Albanese also condemned Israel’s “continued illegal expansion of settlements… and an increase in settler violence” in the occupied West Bank as well as “threats to annex parts of Palestine, and permanently displace the Palestinian people”.
“Such conduct risks putting a two-state solution beyond reach,” he said. “That is where the current road leads. We must choose a different path.
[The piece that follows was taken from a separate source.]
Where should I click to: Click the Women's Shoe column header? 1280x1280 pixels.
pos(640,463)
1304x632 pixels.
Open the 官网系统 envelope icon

We must break this cycle of violence and build something better.”
Two-state solution a ‘security imperative’: Egypt
Egyptian Prime Minister Mostafa Madbouly says the two-state solution is “not just a political choice or a moral obligation” but “a security imperative”. “The only path to a secure and stable Middle East is to guarantee the Palestinian people a right to freedom, dignity and independence,” he said.
Madbouly stressed that Egypt rejected any attempt to displace Palestinians or “liquidate their cause”.
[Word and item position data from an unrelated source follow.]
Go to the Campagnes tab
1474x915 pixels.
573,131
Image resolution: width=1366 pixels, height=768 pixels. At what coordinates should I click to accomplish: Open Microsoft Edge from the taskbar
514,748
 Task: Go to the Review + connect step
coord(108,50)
He added that Egypt would host an international reconstruction conference, as soon as a ceasefire was in place, to mobilise funds and “ensure Palestinian people will remain in their land”.
Spain’s PM says no solution possible when Palestinians victim to genocide
Spain’s prime minister, Pedro Sanchez, says a two-state solution is not possible “when the population of one of those two states is the victim of a genocide”.
While he described recognising Palestinian statehood as a “crucial step forward”, he told the summit that ensuring the Palestinian people are able to remain within a Palestinian state is even more urgent than recognising statehood.
“The Palestinian people are being annihilated, [so] in the name of reason, in the name of international law and in the name of human dignity, we have to stop this slaughter,” said Sanchez, noting that “at this precise moment, bombs continue to fall indiscriminately on the civilian population in Gaza”.
He concluded his speech by calling for Palestine to become a “fully fledged member of the United Nations as soon as possible” and for countries to take “immediate… measures to halt the brutality and make peace”.
Recognition of Palestinian statehood disconnected from reality on the ground
Ines Abdel Razek, the executive director of the Palestine Institute for Public Diplomacy, says the recognition of Palestinian statehood by Western countries was “long overdue” and comes at a time when it is increasingly disconnected from the reality on the ground.
Abdel Razek said the move will do little to “prevent Israel from destroying the very state that [governments have] recognised” unless they take meaningful measures to halt Israeli PM Benjamin Netanyahu’s government.
The analyst added that the recognition was likely greenlit by Western leaders to “self-aggrandise” and decrease public pressure within civil societies, rather than trigger meaningful changes on the ground.